## TESTO FORNITO
Chiamatemi Ismaele!

di Adolfo Galli

PRATO – «Chiamatemi Ismaele» sbraitava il capitano Achab a caccia di Moby Dick! Senza disturbare Melville e in modo più garbato ma imperioso «Chiamatemi Mascagni», proclama il Maestro Roberto Bonvissuto impugnando il suo immancabile sigaro toscano come se fosse la bacchetta con cui dirige l’orchestra. Il bello è che sotto la sua espressione un po’ beffarda non si sa mai se dice per scherzo o sul serio ! Sta di fatto che, quando ha creato la sua personale orchestra composta da sette elementi, l’ha chiamata il Settimino Mascagni.

M° Roberto Bonvissuto

M° Roberto Bonvissuto

Il Maestro Bonvissuto è il tipico esempio del pratese lavoratore instancabile che in silenzio, senza clamore e senza sovraesposizione mediatica,  lavora ai suoi progetti musicali con ritmi e tempistiche di  un tessitore: tessitore di musiche e non di filati!  Bonvissuto/Mascagni  comincia ha suonare  a dieci anni; una passione per la musica inarrestabile e incontenibile. Suona in varie bande locali, in diverse orchestre di Firenze ma  coltiva  il desiderio di formare un gruppo musicale qui a Prato.

## PROBLEMA DA RISOLVERE
Trascrivi di nuovo il brano dell'articolo sul Maestro Bonvissuto che comincia con le parole contenenti "Il Maestro Bonvissuto" e termina con "qui a Prato.". Sostituisci "instancabile" con "infaticabile".

## DATI SEGUENTI
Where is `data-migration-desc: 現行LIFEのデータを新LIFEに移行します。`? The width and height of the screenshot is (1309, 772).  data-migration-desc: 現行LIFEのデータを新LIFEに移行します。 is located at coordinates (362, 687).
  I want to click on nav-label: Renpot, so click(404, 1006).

## SOLUZIONE
Il Maestro Bonvissuto è il tipico esempio del pratese lavoratore infaticabile che in silenzio, senza clamore e senza sovraesposizione mediatica,  lavora ai suoi progetti musicali con ritmi e tempistiche di  un tessitore: tessitore di musiche e non di filati!  Bonvissuto/Mascagni  comincia ha suonare  a dieci anni; una passione per la musica inarrestabile e incontenibile. Suona in varie bande locali, in diverse orchestre di Firenze ma  coltiva  il desiderio di formare un gruppo musicale qui a Prato.